Required actions =
(1) Reproduce the blog excerpt from "Got Conflict?" up to and including "fiction becomes lifeless.".
(2) In the blog excerpt, at which university did the writer spend the first week of residency?
(3) Condense the paragraph of the blog excerpt that begins "The thing to keep in mind" into a shorter version that keeps its main points.

Source document =
(begin)
Friday, January 18, 2013

Got Conflict?

Photo Credit: Shiny Things, Creative Commons
The thing to keep in mind when we are writing is that the core of a story is conflict.  I know I have caught myself going easy on my protagonist.  Sometimes I just miss opportunities to heap a little extra conflict on because I start thinking  how I might react in a situation and then write my way out of it instead of letting it unfold in a way that will actually increase the drama, and the stakes for the character, making the story a little richer in the process.  Without conflict there is no story.  And even though we have sympathy for our creations, maybe even love, we still have to punish them for the sake of the story.  Conflict is the engine of our story and if we keep finding an easy path out of trouble it just makes for a lot of prose without a whole lot actually going on.  The fiction becomes lifeless.

Wednesday, January 16, 2013

Reflections on Residency One


Last week I was at Seton Hill University for my first week of Residency for my Master of Fine Arts in Writing Popular Fiction.  Thanks to my classmate Jenni Spoon for letting my use this picture she took last week. Check out her blog!
(end)
Collected data =
(begin)
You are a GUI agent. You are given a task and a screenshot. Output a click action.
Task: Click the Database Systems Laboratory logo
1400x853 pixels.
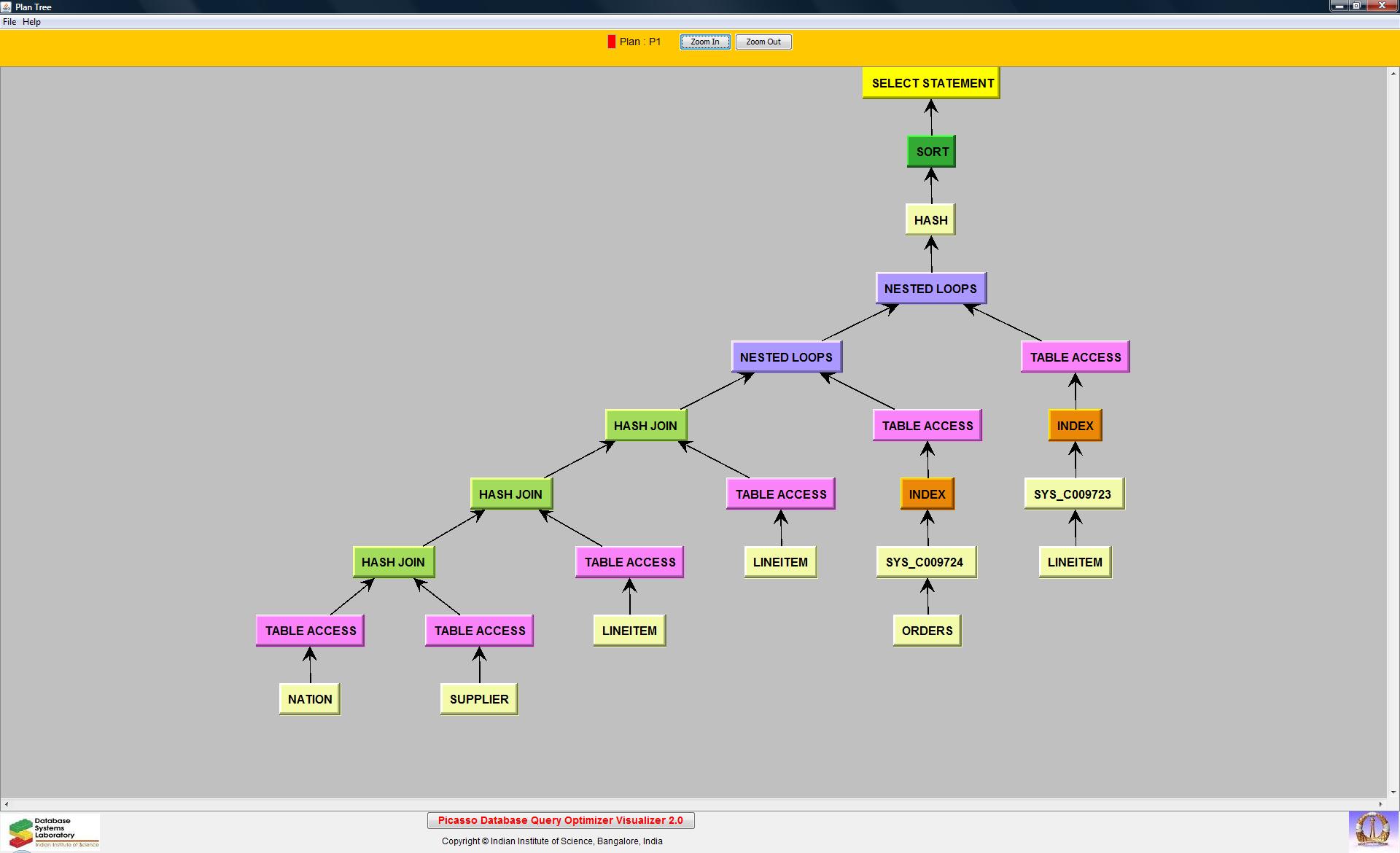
(end)
Results of the tasks =
(1)
Got Conflict?

Photo Credit: Shiny Things, Creative Commons
The thing to keep in mind when we are writing is that the core of a story is conflict.  I know I have caught myself going easy on my protagonist.  Sometimes I just miss opportunities to heap a little extra conflict on because I start thinking  how I might react in a situation and then write my way out of it instead of letting it unfold in a way that will actually increase the drama, and the stakes for the character, making the story a little richer in the process.  Without conflict there is no story.  And even though we have sympathy for our creations, maybe even love, we still have to punish them for the sake of the story.  Conflict is the engine of our story and if we keep finding an easy path out of trouble it just makes for a lot of prose without a whole lot actually going on.  The fiction becomes lifeless.

(2) Seton Hill University.

(3) Conflict is the core of a story, and without it there is no story. Writers sometimes go easy on their protagonists. They picture how they themselves would react and write the character out of trouble instead of letting events raise the drama and the stakes. However much writers care for their creations, they must punish them for the story's sake. Conflict is the story's engine, and repeatedly finding an easy way out leaves a lot of prose with little happening, so the fiction becomes lifeless.